§ Stored data
☆ ☆ ☆ ☆

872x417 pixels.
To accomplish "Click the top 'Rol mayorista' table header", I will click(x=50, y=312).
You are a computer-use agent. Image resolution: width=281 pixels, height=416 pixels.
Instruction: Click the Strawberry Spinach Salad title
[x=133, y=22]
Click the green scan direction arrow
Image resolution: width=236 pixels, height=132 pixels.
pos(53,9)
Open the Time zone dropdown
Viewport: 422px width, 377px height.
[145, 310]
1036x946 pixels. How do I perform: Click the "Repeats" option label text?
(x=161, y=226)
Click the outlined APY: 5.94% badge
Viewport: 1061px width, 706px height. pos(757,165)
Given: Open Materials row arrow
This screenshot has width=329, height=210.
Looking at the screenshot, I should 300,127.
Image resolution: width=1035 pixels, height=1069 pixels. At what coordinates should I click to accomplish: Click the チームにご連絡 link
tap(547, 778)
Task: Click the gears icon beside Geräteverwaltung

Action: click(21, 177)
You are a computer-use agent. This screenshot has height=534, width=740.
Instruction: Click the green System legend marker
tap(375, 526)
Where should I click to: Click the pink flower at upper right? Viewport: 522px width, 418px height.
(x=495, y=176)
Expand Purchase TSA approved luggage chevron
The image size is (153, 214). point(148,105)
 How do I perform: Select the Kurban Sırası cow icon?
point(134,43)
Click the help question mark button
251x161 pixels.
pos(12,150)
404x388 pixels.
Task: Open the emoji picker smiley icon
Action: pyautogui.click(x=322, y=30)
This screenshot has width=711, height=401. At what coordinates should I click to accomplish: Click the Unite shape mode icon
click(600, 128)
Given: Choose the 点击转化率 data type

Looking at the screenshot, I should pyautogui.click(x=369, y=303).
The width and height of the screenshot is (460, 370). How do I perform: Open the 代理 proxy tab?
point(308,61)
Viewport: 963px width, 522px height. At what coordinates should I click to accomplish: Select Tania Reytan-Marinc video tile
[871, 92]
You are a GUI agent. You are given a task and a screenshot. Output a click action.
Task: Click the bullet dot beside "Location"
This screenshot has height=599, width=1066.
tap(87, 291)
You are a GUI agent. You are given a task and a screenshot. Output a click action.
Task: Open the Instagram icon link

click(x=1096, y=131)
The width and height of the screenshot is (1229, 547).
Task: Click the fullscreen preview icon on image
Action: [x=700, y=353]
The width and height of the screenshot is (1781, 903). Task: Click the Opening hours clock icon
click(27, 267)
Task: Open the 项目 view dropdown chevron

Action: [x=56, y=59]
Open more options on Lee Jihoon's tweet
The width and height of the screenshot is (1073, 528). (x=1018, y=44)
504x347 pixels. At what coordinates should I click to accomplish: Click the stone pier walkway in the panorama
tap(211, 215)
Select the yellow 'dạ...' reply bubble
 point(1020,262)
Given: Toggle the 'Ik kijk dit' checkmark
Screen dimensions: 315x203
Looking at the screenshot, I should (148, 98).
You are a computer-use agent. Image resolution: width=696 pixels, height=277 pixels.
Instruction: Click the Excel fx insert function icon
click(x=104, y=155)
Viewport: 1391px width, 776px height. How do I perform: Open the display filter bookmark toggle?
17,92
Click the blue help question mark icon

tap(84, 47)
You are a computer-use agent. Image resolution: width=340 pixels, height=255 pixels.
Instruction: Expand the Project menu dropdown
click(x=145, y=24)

☆ ☆ ☆ ☆

§ TASK PROMPT
Output the records exactly.

§ YOUR SOLUTION
872x417 pixels.
To accomplish "Click the top 'Rol mayorista' table header", I will click(x=50, y=312).
You are a computer-use agent. Image resolution: width=281 pixels, height=416 pixels.
Instruction: Click the Strawberry Spinach Salad title
[x=133, y=22]
Click the green scan direction arrow
Image resolution: width=236 pixels, height=132 pixels.
pos(53,9)
Open the Time zone dropdown
Viewport: 422px width, 377px height.
[145, 310]
1036x946 pixels. How do I perform: Click the "Repeats" option label text?
(x=161, y=226)
Click the outlined APY: 5.94% badge
Viewport: 1061px width, 706px height. pos(757,165)
Given: Open Materials row arrow
This screenshot has width=329, height=210.
Looking at the screenshot, I should 300,127.
Image resolution: width=1035 pixels, height=1069 pixels. At what coordinates should I click to accomplish: Click the チームにご連絡 link
tap(547, 778)
Task: Click the gears icon beside Geräteverwaltung

Action: click(21, 177)
You are a computer-use agent. This screenshot has height=534, width=740.
Instruction: Click the green System legend marker
tap(375, 526)
Where should I click to: Click the pink flower at upper right? Viewport: 522px width, 418px height.
(x=495, y=176)
Expand Purchase TSA approved luggage chevron
The image size is (153, 214). point(148,105)
 How do I perform: Select the Kurban Sırası cow icon?
point(134,43)
Click the help question mark button
251x161 pixels.
pos(12,150)
404x388 pixels.
Task: Open the emoji picker smiley icon
Action: pyautogui.click(x=322, y=30)
This screenshot has width=711, height=401. At what coordinates should I click to accomplish: Click the Unite shape mode icon
click(600, 128)
Given: Choose the 点击转化率 data type

Looking at the screenshot, I should pyautogui.click(x=369, y=303).
The width and height of the screenshot is (460, 370). How do I perform: Open the 代理 proxy tab?
point(308,61)
Viewport: 963px width, 522px height. At what coordinates should I click to accomplish: Select Tania Reytan-Marinc video tile
[871, 92]
You are a GUI agent. You are given a task and a screenshot. Output a click action.
Task: Click the bullet dot beside "Location"
This screenshot has height=599, width=1066.
tap(87, 291)
You are a GUI agent. You are given a task and a screenshot. Output a click action.
Task: Open the Instagram icon link

click(x=1096, y=131)
The width and height of the screenshot is (1229, 547).
Task: Click the fullscreen preview icon on image
Action: [x=700, y=353]
The width and height of the screenshot is (1781, 903). Task: Click the Opening hours clock icon
click(27, 267)
Task: Open the 项目 view dropdown chevron

Action: [x=56, y=59]
Open more options on Lee Jihoon's tweet
The width and height of the screenshot is (1073, 528). (x=1018, y=44)
504x347 pixels. At what coordinates should I click to accomplish: Click the stone pier walkway in the panorama
tap(211, 215)
Select the yellow 'dạ...' reply bubble
 point(1020,262)
Given: Toggle the 'Ik kijk dit' checkmark
Screen dimensions: 315x203
Looking at the screenshot, I should (148, 98).
You are a computer-use agent. Image resolution: width=696 pixels, height=277 pixels.
Instruction: Click the Excel fx insert function icon
click(x=104, y=155)
Viewport: 1391px width, 776px height. How do I perform: Open the display filter bookmark toggle?
17,92
Click the blue help question mark icon

tap(84, 47)
You are a computer-use agent. Image resolution: width=340 pixels, height=255 pixels.
Instruction: Expand the Project menu dropdown
click(x=145, y=24)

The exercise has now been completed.